◆ **INSTRUCTIONS TO FOLLOW**:
Write out again, exactly, the lines below starting at the one with "Juni 2025 (561, 662)" and ending at the one with "November 2018 (574, 1753)".

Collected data
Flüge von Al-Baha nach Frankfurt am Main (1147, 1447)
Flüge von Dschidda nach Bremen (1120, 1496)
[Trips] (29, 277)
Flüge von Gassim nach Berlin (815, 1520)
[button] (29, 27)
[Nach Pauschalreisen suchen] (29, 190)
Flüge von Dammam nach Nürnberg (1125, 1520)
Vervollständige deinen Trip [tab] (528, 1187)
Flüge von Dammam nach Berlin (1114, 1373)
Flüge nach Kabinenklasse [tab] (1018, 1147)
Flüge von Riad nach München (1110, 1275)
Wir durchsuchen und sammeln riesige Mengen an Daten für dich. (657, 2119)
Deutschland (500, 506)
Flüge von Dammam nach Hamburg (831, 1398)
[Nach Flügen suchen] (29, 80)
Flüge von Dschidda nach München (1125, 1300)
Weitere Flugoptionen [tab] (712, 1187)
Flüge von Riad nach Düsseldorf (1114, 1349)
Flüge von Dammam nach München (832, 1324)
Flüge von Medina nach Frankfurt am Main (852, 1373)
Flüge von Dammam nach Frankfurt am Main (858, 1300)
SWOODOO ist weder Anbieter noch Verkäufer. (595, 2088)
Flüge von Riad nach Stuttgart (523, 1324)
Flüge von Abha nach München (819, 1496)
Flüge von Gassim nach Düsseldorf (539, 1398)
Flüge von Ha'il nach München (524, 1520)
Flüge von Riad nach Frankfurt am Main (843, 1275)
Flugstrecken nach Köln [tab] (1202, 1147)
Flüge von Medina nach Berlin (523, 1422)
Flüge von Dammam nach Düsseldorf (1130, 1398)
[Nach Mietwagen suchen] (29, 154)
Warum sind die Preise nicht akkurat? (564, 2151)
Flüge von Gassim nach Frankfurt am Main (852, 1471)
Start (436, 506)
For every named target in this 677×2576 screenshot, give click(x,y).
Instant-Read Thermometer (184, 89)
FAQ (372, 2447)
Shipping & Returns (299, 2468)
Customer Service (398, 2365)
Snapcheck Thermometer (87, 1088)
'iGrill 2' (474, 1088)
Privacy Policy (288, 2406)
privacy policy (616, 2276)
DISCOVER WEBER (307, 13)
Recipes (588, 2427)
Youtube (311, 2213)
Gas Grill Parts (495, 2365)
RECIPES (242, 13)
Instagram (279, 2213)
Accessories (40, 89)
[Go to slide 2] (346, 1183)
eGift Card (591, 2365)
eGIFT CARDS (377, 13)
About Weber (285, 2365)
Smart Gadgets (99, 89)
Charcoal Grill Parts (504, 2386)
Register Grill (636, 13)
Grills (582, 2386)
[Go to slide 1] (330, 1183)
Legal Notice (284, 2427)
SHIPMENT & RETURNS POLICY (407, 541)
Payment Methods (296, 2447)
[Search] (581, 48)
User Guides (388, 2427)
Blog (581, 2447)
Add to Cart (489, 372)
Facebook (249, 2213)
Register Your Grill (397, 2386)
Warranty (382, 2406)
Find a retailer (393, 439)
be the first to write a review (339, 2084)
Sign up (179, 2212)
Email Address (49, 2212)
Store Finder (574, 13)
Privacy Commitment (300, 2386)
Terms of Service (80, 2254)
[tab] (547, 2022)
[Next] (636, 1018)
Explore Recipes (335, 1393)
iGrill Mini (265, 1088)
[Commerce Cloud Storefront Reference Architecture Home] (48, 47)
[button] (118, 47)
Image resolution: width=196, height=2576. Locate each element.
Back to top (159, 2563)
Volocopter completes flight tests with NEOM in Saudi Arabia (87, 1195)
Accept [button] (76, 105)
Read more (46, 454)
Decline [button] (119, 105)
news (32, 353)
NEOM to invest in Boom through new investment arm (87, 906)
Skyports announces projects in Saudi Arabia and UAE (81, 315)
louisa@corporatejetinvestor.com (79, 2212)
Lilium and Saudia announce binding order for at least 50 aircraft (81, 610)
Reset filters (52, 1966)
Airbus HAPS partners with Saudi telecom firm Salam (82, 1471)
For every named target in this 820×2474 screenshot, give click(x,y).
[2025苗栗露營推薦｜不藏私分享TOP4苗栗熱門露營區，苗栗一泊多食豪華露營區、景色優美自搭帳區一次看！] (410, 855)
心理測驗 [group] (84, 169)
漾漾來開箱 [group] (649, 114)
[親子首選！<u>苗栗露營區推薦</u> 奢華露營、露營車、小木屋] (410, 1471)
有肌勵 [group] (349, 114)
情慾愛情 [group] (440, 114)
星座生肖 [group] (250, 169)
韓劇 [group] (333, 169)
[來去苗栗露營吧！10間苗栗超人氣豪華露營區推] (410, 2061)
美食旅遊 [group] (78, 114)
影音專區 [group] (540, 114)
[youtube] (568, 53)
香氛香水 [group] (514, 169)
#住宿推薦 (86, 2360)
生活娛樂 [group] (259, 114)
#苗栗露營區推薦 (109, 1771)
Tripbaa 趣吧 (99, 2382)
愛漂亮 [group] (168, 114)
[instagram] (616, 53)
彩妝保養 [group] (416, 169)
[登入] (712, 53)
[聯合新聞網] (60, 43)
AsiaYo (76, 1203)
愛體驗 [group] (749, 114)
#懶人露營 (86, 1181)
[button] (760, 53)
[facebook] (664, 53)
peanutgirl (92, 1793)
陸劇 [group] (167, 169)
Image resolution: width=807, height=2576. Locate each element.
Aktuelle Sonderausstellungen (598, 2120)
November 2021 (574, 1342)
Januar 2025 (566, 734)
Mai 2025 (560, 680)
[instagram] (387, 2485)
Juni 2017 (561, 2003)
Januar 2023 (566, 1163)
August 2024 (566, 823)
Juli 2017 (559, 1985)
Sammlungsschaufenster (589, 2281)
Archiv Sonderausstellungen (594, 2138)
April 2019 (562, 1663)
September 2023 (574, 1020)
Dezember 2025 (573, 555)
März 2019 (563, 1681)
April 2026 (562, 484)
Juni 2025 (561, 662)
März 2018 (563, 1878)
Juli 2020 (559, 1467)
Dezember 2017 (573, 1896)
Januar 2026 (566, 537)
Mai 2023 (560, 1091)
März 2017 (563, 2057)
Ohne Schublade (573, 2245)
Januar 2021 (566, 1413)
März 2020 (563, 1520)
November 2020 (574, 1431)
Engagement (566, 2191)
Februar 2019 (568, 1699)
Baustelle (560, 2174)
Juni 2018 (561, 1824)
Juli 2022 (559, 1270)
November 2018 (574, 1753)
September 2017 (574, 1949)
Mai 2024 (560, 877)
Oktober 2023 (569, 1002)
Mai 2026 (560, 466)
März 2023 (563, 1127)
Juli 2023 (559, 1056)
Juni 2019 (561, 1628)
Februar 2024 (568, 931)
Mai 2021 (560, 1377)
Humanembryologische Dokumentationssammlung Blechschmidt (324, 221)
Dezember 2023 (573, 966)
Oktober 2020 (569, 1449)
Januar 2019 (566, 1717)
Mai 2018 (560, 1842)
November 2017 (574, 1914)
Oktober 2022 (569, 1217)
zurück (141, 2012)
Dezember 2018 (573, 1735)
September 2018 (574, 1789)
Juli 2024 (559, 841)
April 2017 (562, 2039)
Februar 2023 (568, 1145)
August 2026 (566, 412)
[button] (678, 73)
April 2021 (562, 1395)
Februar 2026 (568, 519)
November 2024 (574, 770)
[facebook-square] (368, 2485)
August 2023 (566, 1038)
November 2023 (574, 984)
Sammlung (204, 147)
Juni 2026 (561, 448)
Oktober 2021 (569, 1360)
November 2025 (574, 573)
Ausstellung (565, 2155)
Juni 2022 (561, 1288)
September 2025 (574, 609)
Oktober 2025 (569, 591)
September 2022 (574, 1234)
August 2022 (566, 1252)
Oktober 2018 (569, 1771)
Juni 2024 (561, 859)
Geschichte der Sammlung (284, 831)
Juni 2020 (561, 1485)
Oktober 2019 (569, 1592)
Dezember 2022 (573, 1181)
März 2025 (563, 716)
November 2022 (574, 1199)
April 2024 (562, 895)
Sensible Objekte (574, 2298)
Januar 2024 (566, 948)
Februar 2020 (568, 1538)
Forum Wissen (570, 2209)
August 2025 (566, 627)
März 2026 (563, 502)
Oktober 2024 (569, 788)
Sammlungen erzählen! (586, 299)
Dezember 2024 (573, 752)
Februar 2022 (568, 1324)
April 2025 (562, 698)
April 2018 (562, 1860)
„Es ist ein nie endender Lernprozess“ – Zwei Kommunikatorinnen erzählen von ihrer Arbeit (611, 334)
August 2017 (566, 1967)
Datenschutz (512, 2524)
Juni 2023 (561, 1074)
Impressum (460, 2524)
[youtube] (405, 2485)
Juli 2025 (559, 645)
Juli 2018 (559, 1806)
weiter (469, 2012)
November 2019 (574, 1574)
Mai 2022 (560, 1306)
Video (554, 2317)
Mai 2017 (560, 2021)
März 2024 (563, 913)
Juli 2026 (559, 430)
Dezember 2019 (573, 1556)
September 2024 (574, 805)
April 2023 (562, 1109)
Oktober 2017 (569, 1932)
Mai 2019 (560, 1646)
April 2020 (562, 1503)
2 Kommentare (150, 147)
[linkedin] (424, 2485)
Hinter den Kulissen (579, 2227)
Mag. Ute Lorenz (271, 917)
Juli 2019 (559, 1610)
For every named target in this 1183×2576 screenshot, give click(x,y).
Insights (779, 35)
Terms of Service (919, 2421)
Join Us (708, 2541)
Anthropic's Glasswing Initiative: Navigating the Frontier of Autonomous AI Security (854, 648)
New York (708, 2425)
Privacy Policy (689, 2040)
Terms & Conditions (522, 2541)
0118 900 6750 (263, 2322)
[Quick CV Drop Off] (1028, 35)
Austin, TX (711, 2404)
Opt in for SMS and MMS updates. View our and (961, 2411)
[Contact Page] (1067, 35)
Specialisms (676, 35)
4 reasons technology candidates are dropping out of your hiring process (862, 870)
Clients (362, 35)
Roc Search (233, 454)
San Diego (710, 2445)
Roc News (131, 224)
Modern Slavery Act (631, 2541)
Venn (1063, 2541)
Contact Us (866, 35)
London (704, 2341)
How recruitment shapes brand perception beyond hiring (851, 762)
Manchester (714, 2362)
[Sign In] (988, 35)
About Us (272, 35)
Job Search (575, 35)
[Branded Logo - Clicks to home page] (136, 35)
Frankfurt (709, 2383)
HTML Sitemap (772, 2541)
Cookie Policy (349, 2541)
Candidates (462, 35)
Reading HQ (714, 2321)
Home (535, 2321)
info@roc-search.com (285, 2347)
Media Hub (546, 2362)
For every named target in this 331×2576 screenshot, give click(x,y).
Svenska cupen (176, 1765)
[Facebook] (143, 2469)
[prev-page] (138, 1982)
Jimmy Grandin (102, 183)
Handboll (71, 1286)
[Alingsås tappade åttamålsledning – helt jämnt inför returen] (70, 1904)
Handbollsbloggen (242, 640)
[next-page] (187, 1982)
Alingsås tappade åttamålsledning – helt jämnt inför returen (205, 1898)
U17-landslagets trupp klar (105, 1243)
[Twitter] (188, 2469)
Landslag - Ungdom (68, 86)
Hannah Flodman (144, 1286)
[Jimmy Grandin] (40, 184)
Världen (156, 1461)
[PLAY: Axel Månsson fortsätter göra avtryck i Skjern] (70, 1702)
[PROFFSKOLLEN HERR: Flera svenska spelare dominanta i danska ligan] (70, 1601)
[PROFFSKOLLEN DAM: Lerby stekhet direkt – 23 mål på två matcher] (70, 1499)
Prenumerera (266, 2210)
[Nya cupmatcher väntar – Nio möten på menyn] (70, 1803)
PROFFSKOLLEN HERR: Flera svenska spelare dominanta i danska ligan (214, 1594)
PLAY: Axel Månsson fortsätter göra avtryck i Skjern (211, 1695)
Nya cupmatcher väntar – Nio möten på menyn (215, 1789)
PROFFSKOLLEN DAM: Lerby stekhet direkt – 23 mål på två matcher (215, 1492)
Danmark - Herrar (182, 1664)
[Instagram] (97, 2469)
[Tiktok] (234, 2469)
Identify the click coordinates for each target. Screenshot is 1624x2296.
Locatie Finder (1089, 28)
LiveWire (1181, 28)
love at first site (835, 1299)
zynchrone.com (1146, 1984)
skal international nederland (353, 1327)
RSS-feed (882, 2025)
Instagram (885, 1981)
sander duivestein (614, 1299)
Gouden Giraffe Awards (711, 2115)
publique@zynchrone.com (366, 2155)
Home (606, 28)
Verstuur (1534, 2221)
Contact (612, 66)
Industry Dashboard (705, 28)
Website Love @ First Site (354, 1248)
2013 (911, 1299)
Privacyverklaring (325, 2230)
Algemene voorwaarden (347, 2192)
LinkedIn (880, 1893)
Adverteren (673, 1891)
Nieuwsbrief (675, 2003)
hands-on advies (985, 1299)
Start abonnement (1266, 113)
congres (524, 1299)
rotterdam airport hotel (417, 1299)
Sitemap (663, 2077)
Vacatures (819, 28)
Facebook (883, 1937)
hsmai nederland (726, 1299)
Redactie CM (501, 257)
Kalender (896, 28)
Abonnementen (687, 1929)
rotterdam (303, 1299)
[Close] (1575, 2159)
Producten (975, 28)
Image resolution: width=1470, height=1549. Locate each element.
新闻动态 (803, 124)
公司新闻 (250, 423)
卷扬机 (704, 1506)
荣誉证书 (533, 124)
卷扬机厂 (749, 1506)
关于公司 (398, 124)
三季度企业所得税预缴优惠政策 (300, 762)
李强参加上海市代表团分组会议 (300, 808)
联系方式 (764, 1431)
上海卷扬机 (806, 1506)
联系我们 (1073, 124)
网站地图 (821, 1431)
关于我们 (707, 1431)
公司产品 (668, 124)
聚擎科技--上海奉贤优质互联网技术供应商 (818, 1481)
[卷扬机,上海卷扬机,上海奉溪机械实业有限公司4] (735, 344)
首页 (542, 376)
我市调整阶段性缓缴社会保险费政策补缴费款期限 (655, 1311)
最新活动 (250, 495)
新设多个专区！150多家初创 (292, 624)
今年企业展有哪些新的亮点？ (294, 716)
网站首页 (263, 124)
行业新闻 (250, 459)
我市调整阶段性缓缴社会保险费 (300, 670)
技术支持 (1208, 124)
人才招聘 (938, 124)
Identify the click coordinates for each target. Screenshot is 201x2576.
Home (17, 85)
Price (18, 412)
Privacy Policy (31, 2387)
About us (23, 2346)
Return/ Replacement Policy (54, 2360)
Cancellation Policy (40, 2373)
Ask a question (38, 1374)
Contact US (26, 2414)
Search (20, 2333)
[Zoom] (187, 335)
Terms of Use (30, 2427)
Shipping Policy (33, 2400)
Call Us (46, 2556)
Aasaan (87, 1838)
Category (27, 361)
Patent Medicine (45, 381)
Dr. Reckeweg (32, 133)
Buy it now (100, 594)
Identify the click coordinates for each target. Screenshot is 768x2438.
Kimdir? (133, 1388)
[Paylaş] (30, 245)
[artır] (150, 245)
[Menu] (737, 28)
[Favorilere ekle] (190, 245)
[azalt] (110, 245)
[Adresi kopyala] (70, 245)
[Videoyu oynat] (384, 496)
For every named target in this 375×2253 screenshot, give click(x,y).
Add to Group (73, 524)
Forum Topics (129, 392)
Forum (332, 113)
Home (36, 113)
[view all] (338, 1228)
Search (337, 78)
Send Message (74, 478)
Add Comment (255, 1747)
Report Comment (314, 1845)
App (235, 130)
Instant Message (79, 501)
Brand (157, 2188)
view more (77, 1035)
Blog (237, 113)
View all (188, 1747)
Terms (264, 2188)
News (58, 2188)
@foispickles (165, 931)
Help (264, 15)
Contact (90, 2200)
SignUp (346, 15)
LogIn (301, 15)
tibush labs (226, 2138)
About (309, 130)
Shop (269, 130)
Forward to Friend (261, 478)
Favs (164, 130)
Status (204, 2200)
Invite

◆ **SOLUTION TO THE PROBLEM**:
Juni 2025 (561, 662)
März 2018 (563, 1878)
Juli 2020 (559, 1467)
Dezember 2017 (573, 1896)
Januar 2026 (566, 537)
Mai 2023 (560, 1091)
März 2017 (563, 2057)
Ohne Schublade (573, 2245)
Januar 2021 (566, 1413)
März 2020 (563, 1520)
November 2020 (574, 1431)
Engagement (566, 2191)
Februar 2019 (568, 1699)
Baustelle (560, 2174)
Juni 2018 (561, 1824)
Juli 2022 (559, 1270)
November 2018 (574, 1753)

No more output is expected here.